Nilza Santana, de 50 anos, luta diariamente contra uma doença que limita sua mobilidade e compromete sua autonomia. Desde agosto de 2021, ela espera por um transplante que pode mudar sua vida, mas que foi temporariamente suspenso pelos médicos após o falecimento do esposo, em junho de 2024.

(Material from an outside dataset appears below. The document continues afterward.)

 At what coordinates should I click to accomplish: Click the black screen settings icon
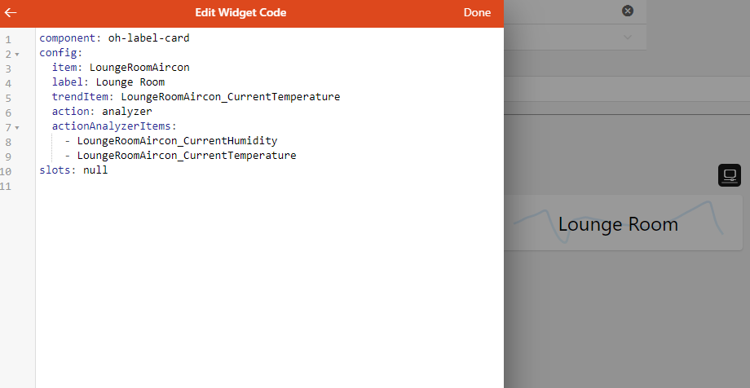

“Fiquei de 2021 a 2024 na fila do transplante. Em 2023, meu esposo foi diagnosticado com câncer de intestino e veio a falecer no ano seguinte. Os médicos decidiram me tirar da fila até eu restabelecer o emocional”, explica Nilza, que desde então mantém acompanhamento médico a cada seis meses no Hospital Incor, em São Paulo.

Nos últimos meses, a situação de saúde de Nilza apresentou novas complicações: há dois meses, foi descoberto um mioma, e uma hemorragia recente exigiu a transfusão de duas bolsas de sangue.

No momento a doença está estabilizada, mas ela afirma que ainda precisa de acompanhamento constante.

Durante todo esse período, Nilza conta com o suporte da filha, de 23 anos, que precisou deixar o emprego para cuidar da mãe. Além disso, a família depende do trabalho de um caminhão boiadeiro deixado pelo esposo como herança, mas que sofreu acidentes e prejuízos recentes, tornando a situação financeira ainda mais difícil.

“Estamos passando um sufoco terrível. A sorte é que meu genro e o dono da transportadora estão nos ajudando a colocar o caminhão pra trabalhar novamente”, relata.

Nilza recebe apenas a aposentadoria e o custeio de passagens pelo TFD (Tratamento Fora de Domicílio) para consultas e exames em São Paulo. “Chegando lá, a gente se vira com as despesas. Em dezembro, farei novo exame do coração”, afirma.

Vida limitada e esperança por dias melhores

A doença trouxe mudanças profundas para o cotidiano de Nilza. Ela não pode caminhar longas distâncias, realizar esforços físicos e precisa da presença constante de alguém para qualquer atividade. “Mudou totalmente minha vida. É muito difícil depender de tudo e de todos", desabafa.

Apesar dos desafios, Nilza mantém a fé e a esperança de que a espera pelo transplante, que já dura mais de quatro anos, terá um desfecho positivo em breve.